The hurricane caused more damage at the Kennedy Space Center than any other storm. Its winds punched two holes in the gargantuan Vehicle Assembly Building, creating 40,000 square feet of "open windows" in one of the most recognizable images of the U.S. space program.
By mid-afternoon Monday, Florida was a utility nightmare. The mayor of Fort Pierce warned residents that their drinking water would be "cloudy." Boil-water orders were issued in towns across the length of Florida's Treasure Coast, the area around Jupiter and Stuart, and its Space Coast, the region slightly to the north, anchored by the Kennedy Space Center. At least 53 of Florida's 67 counties had experienced power outages and 47 had issued evacuation orders for low-lying areas.
Some evacuation orders were being lifted on Monday, causing an exodus from public shelters; all but 1,800 of the 18,000 people who slept in Palm Beach County shelters were on their way home. But many, especially those who live on barrier islands, were returning home with an ominous caveat from emergency officials, who warned homeowners about crossing over to the islands "at their own risk."
A few blocks from the roadblock keeping people off the beachside neighborhoods of Hutchinson Island, near Stuart, Mark Kates peered into the window of a hospice thrift store next to a salon that said "Bad Hair Day" on its plywood. Kates's local hospice organization had moved extra beds into a sturdy facility for terminally ill people who could not stay in their homes during the storm.
"It's very, very difficult for the ill people and their families -- they're already under tremendous stress," he said.
Skeletal forms of road signs stripped to their metal frames littered the roads connecting Stuart with the dozens of small communities dotting Florida's east coast. A toppled canopy at an Exxon station off Interstate 95 draped limply over the gas pumps. The message on the boarded-up station's plywood was a sentiment felt by almost everyone: Pray for Us.
The damage followed a fairly consistent pattern: Frances was tough on roof tiles, traffic lights, billboards and mobile homes. But most concrete structures seemed to weather the storm.
For all the worries about flooding, large parts of the state appeared to fare better than expected. The Kissimmee Valley area of central Florida had received almost twice its average rainfall in August and was saturated even before Frances. But even though three major lakes in the region swelled above flood stage Monday, massive flooding did not occur.
"It looks like we've dodged a bullet," said Osceola County Chairman Ken Shipley.
There was no surer sign that life would go on than the doors opening at the landmark Florida tourist attractions, Walt Disney World and SeaWorld, which escaped with minimal damage. Two other parks -- Disney-MGM Studios and Disney's Animal Kingdom -- remained closed so staff members could tend to storm-damaged homes.

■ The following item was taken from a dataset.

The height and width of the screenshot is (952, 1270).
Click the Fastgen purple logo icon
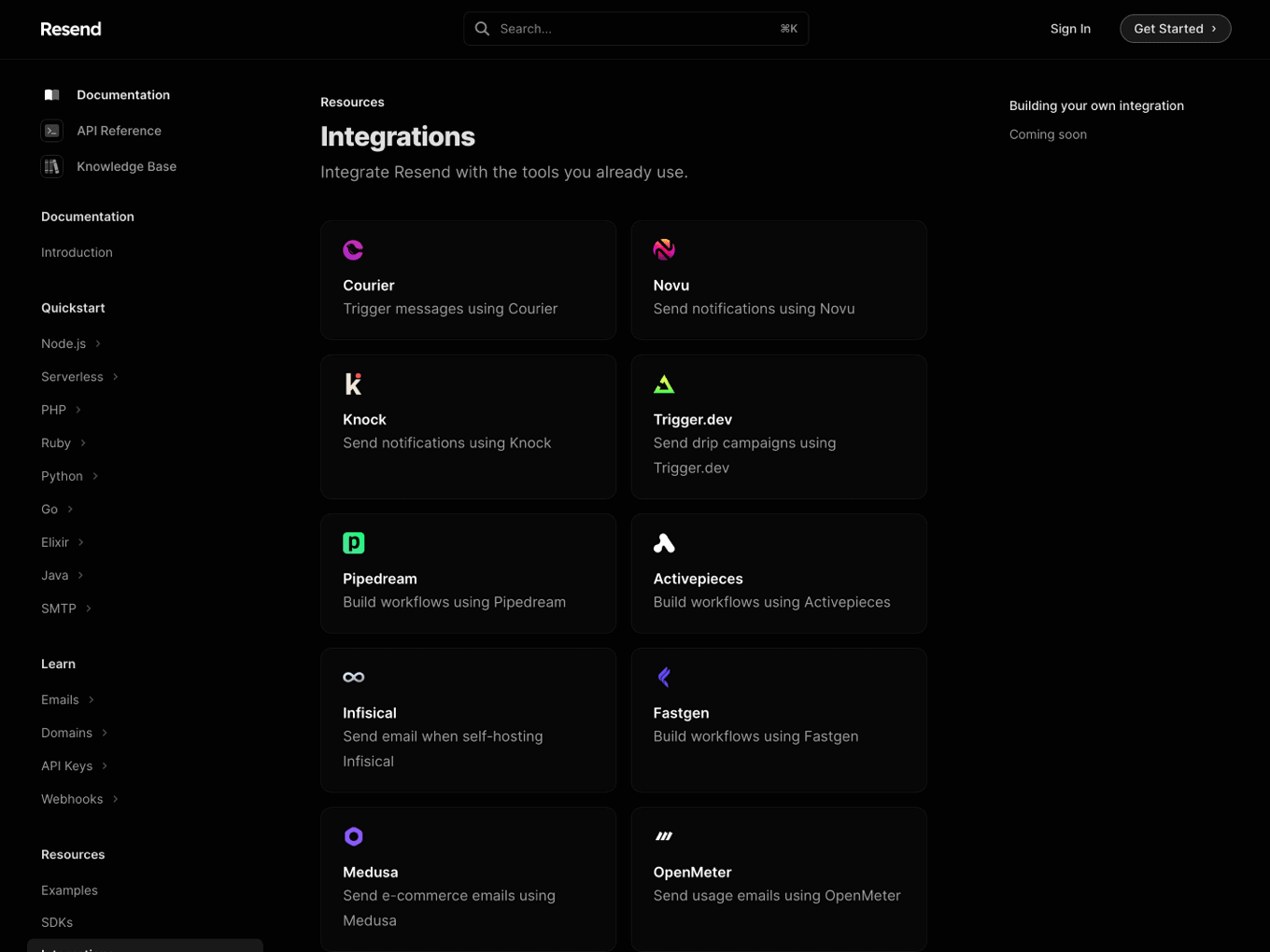(664, 677)
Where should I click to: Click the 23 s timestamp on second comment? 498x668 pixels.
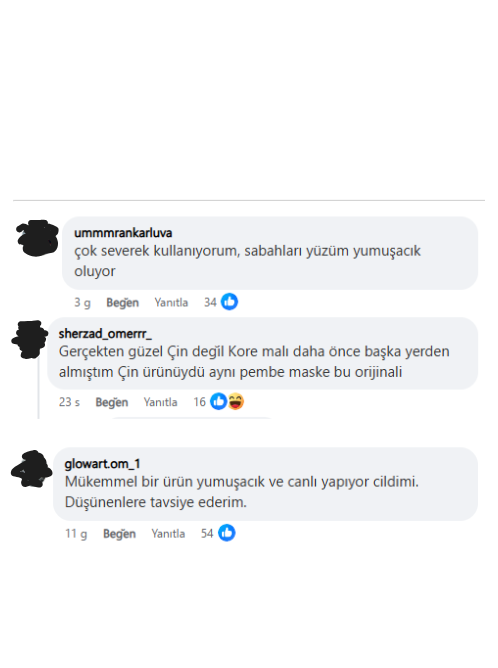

While Disney's roller coasters whooshed, volunteers at the Port St. Lucie County Civic Center in Fort Pierce were occupied with more elemental concerns. The shelter's staff was struggling to care for about 270 residents with special needs. Many of them were in wheelchairs, on walkers, or were attached to oxygen tanks.
"We've got no running water. We just got electricity. And our roof is leaking," said Maureen Louise Dohoney, a nurse at the shelter.
At the height of the storm's fury, the shelter's personnel used buckets to capture water from the leaking roof, then used the precious collected drops to flush the center's balky toilets. The storm's passage did not end their woes. Dohoney had one plea on Monday, but it was an urgent one: "Send potties!"
Grunwald reported from Fort Pierce. Staff writers Josh White and Justin Blum in Washington contributed to this report.